GenoConは、設計と実験を分離し前者を研究機関に任せることで、日本の一般市民がバイオの分野に参画することを可能にしている。これは在野の分子生物学・遺伝子工学フリークにとって朗報だし、今後の日本のDIYBIOの活路はこうしたバイオインフォマティクス*6の分野にあるのかもしれない。

*1:公式サイトには「合理的ゲノム設計コンテスト」という正式名称(?)も書かれているが、ロボコンになぞらえてGenoConという愛称(?)が付けられているようだ。
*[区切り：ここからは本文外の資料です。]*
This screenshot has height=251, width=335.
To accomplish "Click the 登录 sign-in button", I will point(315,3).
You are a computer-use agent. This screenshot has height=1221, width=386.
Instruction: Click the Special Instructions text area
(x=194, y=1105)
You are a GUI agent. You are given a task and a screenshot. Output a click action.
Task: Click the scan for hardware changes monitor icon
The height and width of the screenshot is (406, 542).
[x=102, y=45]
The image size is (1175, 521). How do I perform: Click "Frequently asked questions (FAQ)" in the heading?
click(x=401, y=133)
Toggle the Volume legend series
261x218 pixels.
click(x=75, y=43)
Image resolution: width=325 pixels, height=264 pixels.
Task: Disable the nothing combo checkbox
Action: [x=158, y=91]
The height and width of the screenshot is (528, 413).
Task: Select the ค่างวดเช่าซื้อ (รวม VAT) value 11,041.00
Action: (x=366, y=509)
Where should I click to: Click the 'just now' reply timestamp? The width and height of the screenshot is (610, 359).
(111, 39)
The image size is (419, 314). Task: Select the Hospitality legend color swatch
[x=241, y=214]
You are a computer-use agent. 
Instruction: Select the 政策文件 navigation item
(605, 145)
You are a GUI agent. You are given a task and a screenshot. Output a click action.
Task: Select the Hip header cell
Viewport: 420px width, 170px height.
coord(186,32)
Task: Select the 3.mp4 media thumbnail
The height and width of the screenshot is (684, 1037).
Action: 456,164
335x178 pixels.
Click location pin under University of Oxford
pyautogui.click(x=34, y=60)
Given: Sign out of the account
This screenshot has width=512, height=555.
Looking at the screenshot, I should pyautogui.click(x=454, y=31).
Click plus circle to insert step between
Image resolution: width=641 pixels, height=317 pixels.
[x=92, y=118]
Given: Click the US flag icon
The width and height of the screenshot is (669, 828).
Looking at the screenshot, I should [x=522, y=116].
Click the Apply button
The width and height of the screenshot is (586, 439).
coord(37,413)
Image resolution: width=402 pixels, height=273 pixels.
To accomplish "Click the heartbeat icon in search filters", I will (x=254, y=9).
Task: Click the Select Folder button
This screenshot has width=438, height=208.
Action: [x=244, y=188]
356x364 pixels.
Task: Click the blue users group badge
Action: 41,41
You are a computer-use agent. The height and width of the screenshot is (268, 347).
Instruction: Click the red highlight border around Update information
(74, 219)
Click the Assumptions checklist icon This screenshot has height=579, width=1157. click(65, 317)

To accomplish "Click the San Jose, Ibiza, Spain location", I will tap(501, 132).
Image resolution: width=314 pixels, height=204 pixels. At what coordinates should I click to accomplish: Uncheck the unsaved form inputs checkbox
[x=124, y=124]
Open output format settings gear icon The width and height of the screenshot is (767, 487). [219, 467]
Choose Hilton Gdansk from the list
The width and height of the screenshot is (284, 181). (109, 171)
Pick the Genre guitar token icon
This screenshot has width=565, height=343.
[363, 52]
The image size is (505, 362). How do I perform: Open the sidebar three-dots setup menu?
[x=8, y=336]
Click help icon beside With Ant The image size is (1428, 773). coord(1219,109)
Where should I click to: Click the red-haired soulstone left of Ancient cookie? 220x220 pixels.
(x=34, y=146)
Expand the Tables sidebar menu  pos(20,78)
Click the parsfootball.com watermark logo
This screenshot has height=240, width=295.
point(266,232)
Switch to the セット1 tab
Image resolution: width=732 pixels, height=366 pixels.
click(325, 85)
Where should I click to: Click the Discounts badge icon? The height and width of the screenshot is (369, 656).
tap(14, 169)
*2:ただし、高校生は高校生部門、それ以外の人は研究者部門と別々にエントリーすることになる

*3:ただし、先述のようにGenoCon2012からはChallenge Aに関しては用意されたツールによるデザインも可能になったようだ

*4: どうやって異種の遺伝子を機能させるか、どうDNAを組み立ててれば狙った通りの機能を果たしてくれるか、うまく行かない時のトラブルシューティングは...といったノウハウは、研究室の先輩/教員から後輩への口伝によるところも大きい。それらのうちいくらかは論文や教科書に書かれていることだが、膨大な文献の中から有望な技術をピックアップし、どれをどう使うかとなると、人に聞くのが手っ取り早い。

*5:https://database.riken.jp/sw/wiki/ja/cria196s1ria196s5i/#QB5

*6:DNAを中心とする生物学的情報をコンピュータで扱う分野。生物情報学。